Diese Einsichten werden im dritten und umfangreichsten Kapitel "Der Kommissar im Feld. Reichweite und Grenzen der fürstlichen Macht" vertieft. In diesen Ausführungen versucht K. Saito "den Aktionsradius und die Durchschlagskraft des kriegsherrlichen Willens kritisch in den Blick zu nehmen" und damit die in der älteren Forschung recht hoch veranschlagte Effizienz dieses Amtsträgertyps im beginnenden sogenannten "absolutistischen" Zeitalter zu hinterfragen. (164) In einer sehr dichten und quellennahen Beschreibung vermag der Verfasser den Wirkungskreis und den Handlungsspielraum der Generalkriegskommissare am Beispiel der Familien Ruepp und Lerchenfeld vorzuführen.
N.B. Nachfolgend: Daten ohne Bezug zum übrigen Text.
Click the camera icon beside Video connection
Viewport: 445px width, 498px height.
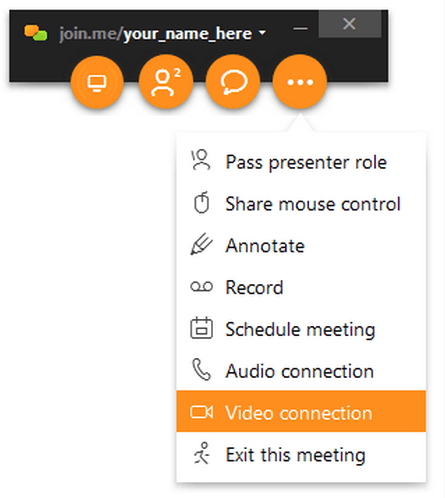[x=201, y=412]

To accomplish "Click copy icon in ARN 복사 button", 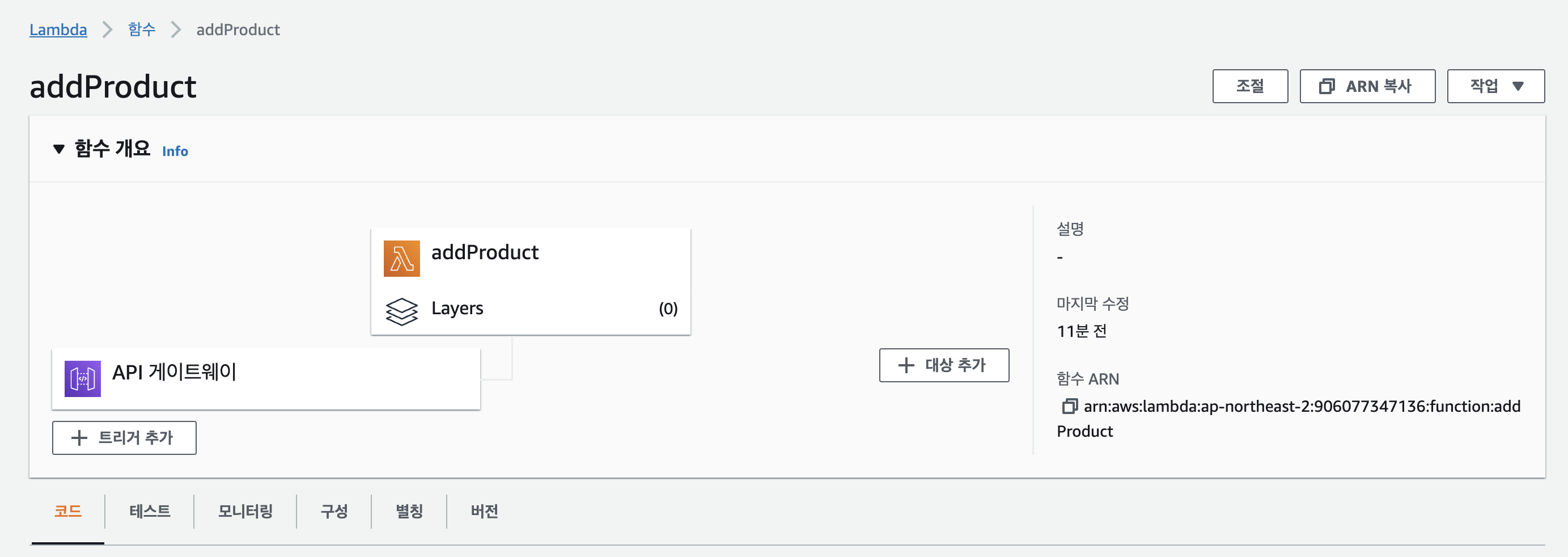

Dabei geraten sowohl die Beziehungen zu den Kommandeuren des bayerisch-ligistischen Heeres - besonders interessant hier die Ausführungen über das Verhältnis zum Grafen Tilly - sowie zum Landesherrn, Herzog/ Kurfürst Maximilian I. in den Blick. Sehr lesenswert erscheinen aber auch die Passagen zu den Einflussmöglichkeiten der Generalkriegskommissare auf die Rekrutierungspraxis und Personalpolitik, was natürlich permanent zu Konflikten mit den Befehlshabern führen musste. Der Verfasser bemüht zur Beschreibung der den Kommissaren zugewiesenen Chancen mehrfach den Begriff der "Vermittlung", ja mitunter sieht er sie gar in der Rolle eines "Stellvertreter[s] des Landesvaters". (197) Bei aller Zurückhaltung gegenüber sogenannten Bürokratisierungsprozessen erscheint mir allerdings die von Saito gezogene Grenze zwischen einem "bürokratisch agierenden Funktionsträger", als den er den Generalkriegskommissar gerade nicht ansehen möchte, und "politischen Figuren, die sich mit den Befehlshabern persönlich verbanden oder verfeindeten", als zu starr gezogen. (234)
Abschließend darf ein insgesamt positives Resümee über diese Studie gezogen werden, die unser Bild über die soziale Struktur, Funktionsweise und Netzwerke der Generalkriegskommissare der bayerisch-ligistischen Armee beträchtlich erweitert. Auch wenn dies in einigen Passagen anklingt, hätte man sich einen noch stärker komparativ ausgerichteten Ansatz gewünscht, der die hier gewonnenen Erkenntnisse besser eingeordnet und schärfer akzentuiert hätte.